- [Data extract]:

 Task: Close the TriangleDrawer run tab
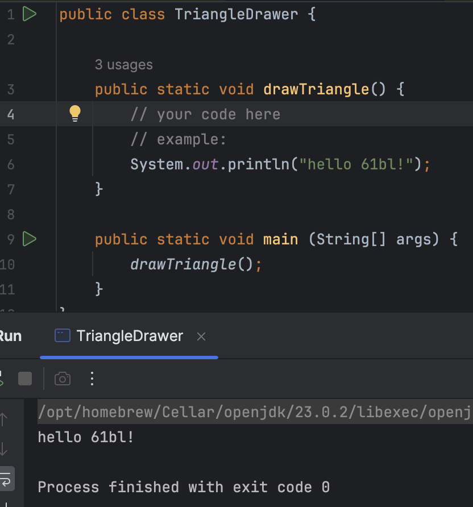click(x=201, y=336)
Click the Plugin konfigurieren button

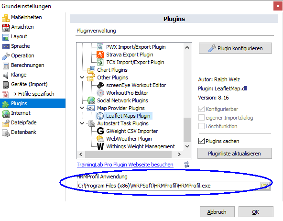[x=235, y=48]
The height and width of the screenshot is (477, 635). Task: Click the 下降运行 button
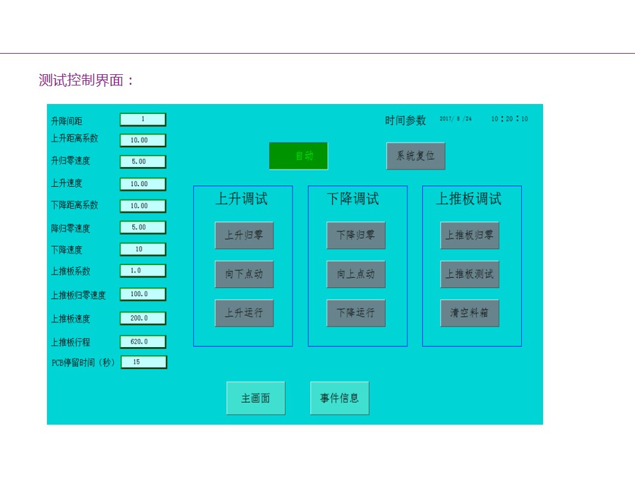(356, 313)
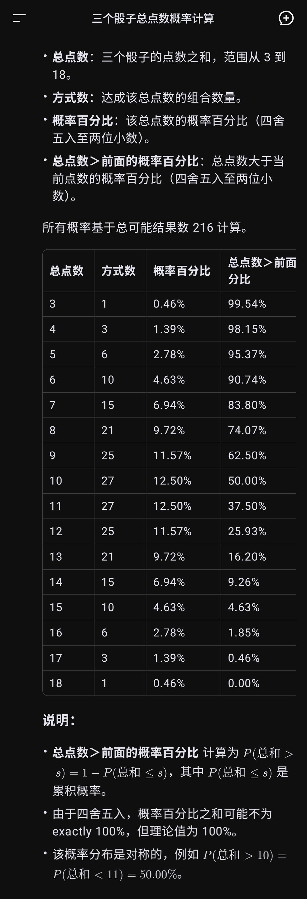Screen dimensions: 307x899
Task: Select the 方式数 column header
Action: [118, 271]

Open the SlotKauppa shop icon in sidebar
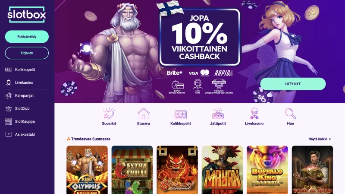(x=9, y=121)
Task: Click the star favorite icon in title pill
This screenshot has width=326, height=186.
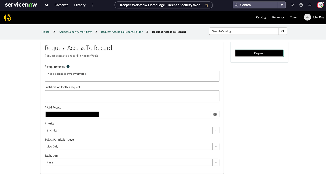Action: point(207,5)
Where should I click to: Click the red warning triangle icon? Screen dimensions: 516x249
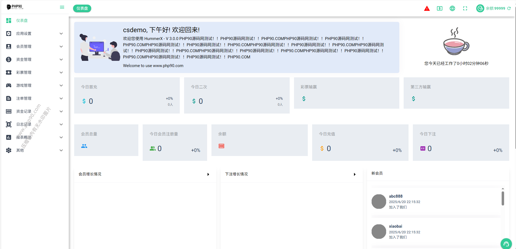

- [Task to complete]:
Write out all of the data above word for word, and leave out the pictures.

- [Task result]:
 Task: Close the TriangleDrawer run tab
click(x=201, y=336)
Click the Plugin konfigurieren button

[x=235, y=48]
The height and width of the screenshot is (477, 635). Task: Click the 下降运行 button
(356, 313)
Screen dimensions: 307x899
Task: Select the 方式数 column header
Action: [118, 271]

Open the SlotKauppa shop icon in sidebar
(x=9, y=121)
Task: Click the star favorite icon in title pill
This screenshot has width=326, height=186.
Action: point(207,5)
Where should I click to: Click the red warning triangle icon? Screen dimensions: 516x249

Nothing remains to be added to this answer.